I don't know about unrelated, but I started out in Kali with a smattering of JKD in the curriculum.  At this point I do Jun Fan JKD and JKDC (with a smattering of Kali).


----------



## arnisador (Apr 26, 2003)

Not me--I studied many other arts first and still consider JKD an adjunct to my Modern Arnis rather than a first art.


----------



## lost_tortoise (May 2, 2003)

I hesitate to write this as I know that it is not a popular opinion in my combat circles, but I would study a core art first.  I don't think it matters which art, although Wing Chun or an FMA style might be your best bet, but definitely get about 4 or 5 years under your belt before "liberating" yourself.  Why do I say this?  Well, I have seen many come to Jun Fan/JKD and/or JKDC as their first art and not stuck with it.  Many schools teach classes with a less structured approach that is not conducive to a beginner's mindset.  Also, having a background in combat applications, terminology and biomechanics will dramatically increase your development rate in JKD.  You have to have rigidity in a system before you can truly appreciate the liberation of JKD.


geoffrey


----------



## spook mma (May 4, 2003)

> _Originally posted by lost_tortoise _
> *I hesitate to write this as I know that it is not a popular opinion in my combat circles, but I would study a core art first.  I don't think it matters which art, although Wing Chun or an FMA style might be your best bet, but definitely get about 4 or 5 years under your belt before "liberating" yourself.  Why do I say this?  Well, I have seen many come to Jun Fan/JKD and/or JKDC as their first art and not stuck with it.  Many schools teach classes with a less structured approach that is not conducive to a beginner's mindset.  Also, having a background in combat applications, terminology and biomechanics will dramatically increase your development rate in JKD.  You have to have rigidity in a system before you can truly appreciate the liberation of JKD.
> 
> 
> geoffrey *



thats understandable, and in a way i guess i can agree.  but this now leads me to ask the following question; what is a proper jkd curriculum?  how is someone taught jkd?  i understand that there are some core concepts that a jkd curriculum must posess, however, "my jeet kune do is not your jeet kune do".  therefore, everyone is free to interpret jkd according to their standards, as long as it adheres to the core philosophy.  and quite honestly, how does it differ if one trains under a jkd instructor vs the person who studies kempo for several years, then studies in muay thai, judo, and various other arts looking to fill the gaps in their core art?  (and for the sake of this discussion i am hoping that we can avoid the whole mma is/is not jkd argument).


----------



## James Kovacich (May 4, 2003)

> _Originally posted by spook mma _
> *thats understandable, and in a way i guess i can agree.  but this now leads me to ask the following question; what is a proper jkd curriculum?  how is someone taught jkd?  i understand that there are some core concepts that a jkd curriculum must posess, however, "my jeet kune do is not your jeet kune do".  therefore, everyone is free to interpret jkd according to their standards, as long as it adheres to the core philosophy.  and quite honestly, how does it differ if one trains under a jkd instructor vs the person who studies kempo for several years, then studies in muay thai, judo, and various other arts looking to fill the gaps in their core art?  (and for the sake of this discussion i am hoping that we can avoid the whole mma is/is not jkd argument). *



The differance is to know JKD is to understand JKD. The traditional arts will not teach you what JKD stands for. It sounds like your assuming the trad. arts will teach the concepts of JKD, which they won't and it seems your assuming that you will automatically know what to differentiate between usefull and useless.
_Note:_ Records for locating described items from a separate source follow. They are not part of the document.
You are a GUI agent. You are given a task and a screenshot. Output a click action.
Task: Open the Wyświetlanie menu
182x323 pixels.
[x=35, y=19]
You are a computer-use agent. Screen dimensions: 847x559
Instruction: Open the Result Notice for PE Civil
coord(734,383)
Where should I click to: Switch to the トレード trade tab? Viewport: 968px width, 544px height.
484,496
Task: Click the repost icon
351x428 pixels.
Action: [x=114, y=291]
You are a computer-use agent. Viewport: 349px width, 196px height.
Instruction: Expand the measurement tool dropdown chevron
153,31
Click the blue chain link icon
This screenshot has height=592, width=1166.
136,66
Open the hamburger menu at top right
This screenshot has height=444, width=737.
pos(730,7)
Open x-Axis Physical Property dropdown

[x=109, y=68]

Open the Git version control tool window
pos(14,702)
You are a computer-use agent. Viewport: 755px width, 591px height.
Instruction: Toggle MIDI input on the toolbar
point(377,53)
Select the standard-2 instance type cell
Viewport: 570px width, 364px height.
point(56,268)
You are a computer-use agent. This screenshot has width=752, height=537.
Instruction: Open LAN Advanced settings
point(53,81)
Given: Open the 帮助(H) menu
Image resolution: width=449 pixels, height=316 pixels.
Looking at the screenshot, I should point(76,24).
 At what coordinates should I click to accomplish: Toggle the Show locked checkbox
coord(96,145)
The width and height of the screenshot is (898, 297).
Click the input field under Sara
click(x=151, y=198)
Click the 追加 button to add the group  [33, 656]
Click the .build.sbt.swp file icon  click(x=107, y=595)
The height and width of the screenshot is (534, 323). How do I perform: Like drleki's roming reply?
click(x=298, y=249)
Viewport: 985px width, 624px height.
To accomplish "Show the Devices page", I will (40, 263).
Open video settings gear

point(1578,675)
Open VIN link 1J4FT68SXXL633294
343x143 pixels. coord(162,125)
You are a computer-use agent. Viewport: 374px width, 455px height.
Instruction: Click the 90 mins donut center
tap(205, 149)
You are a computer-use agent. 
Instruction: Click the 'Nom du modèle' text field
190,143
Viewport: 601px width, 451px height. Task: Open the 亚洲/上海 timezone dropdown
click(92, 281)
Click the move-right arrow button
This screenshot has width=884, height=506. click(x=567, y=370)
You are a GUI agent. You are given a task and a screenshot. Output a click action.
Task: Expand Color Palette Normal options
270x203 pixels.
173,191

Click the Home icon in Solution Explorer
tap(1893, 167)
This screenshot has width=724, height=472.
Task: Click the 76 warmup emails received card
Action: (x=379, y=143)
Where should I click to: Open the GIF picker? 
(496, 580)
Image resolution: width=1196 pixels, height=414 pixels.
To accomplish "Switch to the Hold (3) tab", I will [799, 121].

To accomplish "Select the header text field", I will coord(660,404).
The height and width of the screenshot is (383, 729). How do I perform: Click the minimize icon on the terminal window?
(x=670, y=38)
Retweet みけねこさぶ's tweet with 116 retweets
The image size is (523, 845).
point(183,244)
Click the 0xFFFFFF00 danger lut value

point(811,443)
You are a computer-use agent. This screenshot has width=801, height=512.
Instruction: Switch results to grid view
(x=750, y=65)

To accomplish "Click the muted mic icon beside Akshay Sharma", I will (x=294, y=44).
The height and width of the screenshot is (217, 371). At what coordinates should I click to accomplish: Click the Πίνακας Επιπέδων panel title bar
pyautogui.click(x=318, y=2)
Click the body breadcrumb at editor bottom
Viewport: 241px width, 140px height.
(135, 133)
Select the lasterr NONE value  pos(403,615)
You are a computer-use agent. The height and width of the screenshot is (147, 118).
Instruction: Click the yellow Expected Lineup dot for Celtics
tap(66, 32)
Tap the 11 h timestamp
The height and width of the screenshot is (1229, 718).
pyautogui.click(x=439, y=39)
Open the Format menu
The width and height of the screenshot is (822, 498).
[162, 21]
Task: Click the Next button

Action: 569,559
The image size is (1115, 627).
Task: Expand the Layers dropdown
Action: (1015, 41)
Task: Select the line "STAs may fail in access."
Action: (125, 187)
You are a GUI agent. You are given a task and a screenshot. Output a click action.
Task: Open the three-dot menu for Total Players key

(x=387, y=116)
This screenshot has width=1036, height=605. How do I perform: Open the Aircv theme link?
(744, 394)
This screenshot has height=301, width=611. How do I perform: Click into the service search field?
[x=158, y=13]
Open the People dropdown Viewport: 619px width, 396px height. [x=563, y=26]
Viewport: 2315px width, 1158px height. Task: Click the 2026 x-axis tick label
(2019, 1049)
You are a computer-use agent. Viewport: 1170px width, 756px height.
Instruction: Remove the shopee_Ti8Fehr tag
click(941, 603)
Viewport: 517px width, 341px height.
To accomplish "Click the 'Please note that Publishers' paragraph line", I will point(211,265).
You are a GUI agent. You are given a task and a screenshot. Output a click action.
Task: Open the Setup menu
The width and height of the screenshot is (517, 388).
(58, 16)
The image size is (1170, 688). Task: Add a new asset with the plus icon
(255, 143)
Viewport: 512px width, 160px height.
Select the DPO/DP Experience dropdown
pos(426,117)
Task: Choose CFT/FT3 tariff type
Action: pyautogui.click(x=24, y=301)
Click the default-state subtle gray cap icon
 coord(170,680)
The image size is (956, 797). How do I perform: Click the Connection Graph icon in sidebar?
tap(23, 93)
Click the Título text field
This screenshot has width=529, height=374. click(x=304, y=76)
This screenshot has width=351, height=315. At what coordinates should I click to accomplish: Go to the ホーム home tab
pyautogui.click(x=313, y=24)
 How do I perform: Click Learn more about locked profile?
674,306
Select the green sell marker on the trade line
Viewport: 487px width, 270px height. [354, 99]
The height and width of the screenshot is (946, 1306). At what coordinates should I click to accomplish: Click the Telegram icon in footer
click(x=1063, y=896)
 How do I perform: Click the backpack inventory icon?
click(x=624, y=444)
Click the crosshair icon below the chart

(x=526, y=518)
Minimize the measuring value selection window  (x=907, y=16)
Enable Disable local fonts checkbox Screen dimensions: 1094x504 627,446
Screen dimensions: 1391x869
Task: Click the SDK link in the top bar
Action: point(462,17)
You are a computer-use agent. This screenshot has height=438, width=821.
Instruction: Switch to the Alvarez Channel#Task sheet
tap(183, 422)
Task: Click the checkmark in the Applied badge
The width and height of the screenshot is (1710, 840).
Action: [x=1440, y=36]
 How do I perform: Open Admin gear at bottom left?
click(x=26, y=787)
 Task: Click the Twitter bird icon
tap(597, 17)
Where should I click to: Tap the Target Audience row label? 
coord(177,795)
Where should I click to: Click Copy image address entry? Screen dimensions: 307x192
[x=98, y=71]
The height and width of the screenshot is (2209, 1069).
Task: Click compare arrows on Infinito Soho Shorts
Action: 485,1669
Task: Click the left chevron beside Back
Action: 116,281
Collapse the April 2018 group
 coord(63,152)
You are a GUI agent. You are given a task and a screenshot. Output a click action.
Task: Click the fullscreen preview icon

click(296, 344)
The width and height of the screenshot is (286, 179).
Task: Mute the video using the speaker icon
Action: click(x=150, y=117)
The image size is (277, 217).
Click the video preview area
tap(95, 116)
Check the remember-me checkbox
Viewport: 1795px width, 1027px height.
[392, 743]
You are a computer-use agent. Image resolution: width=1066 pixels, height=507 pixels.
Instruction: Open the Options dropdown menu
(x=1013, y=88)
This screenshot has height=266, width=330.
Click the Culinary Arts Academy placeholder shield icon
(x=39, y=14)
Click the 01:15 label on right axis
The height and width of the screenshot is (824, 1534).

If Morei Ushiba said my Aikido is not your Aikido, would you think that you would be able to teach yourself Aikido? If you did, you would be wrong.

The problem is that too many people read too deep into the phrase "my Jeet Kune Do is not your Jeet Kune Do." It can be interpeted in many ways. The obvious interpetation (which is most often overlooked) is that Bruce knew that we are all differant and although we have 2 arms and 2 legs, we have differant bone structures and we move differantly and we think differantly too. The differances can go on and on. 

So it is understandable that we will perform our technique differantly we will excel in areas of the arts that others might not but that does not mean that anything is JKD. 

To achieve JKD is a process that takes us on a journey that when we reach our final destination, we will know it. But if your not sure, then you haven't arrived and if you think that you will teach yourself JKD without the guidance of someone who has arrived, then you will not arrive.

That does not mean that you will not become a great fighter. There are great fighters all around us. But that does not mean they they are JKD fighters. :asian:


----------



## spook mma (May 4, 2003)

> _Originally posted by akja _
> *The differance is to know JKD is to understand JKD. The traditional arts will not teach you what JKD stands for. It sounds like your assuming the trad. arts will teach the concepts of JKD, which they won't and it seems your assuming that you will automatically know what to differentiate between usefull and useless.
> 
> If Morei Ushiba said my Aikido is not your Aikido, would you think that you would be able to teach yourself Aikido? If you did, you would be wrong.
> ...



i'm not arguing the value or necessity of a jkd instructor, my questions were simply to understand jkd a little bit better.  and by no means do i plan on studying multiple arts, and then call it my jkd.  but would it not be possible for a person to never have formally studied jkd at all in their lifetime, but rather chose to pursue the training methods that i mentioned in my prior post, and unknowingly follow the core beliefs of jkd?  would the culmination of their training be considered jkd?  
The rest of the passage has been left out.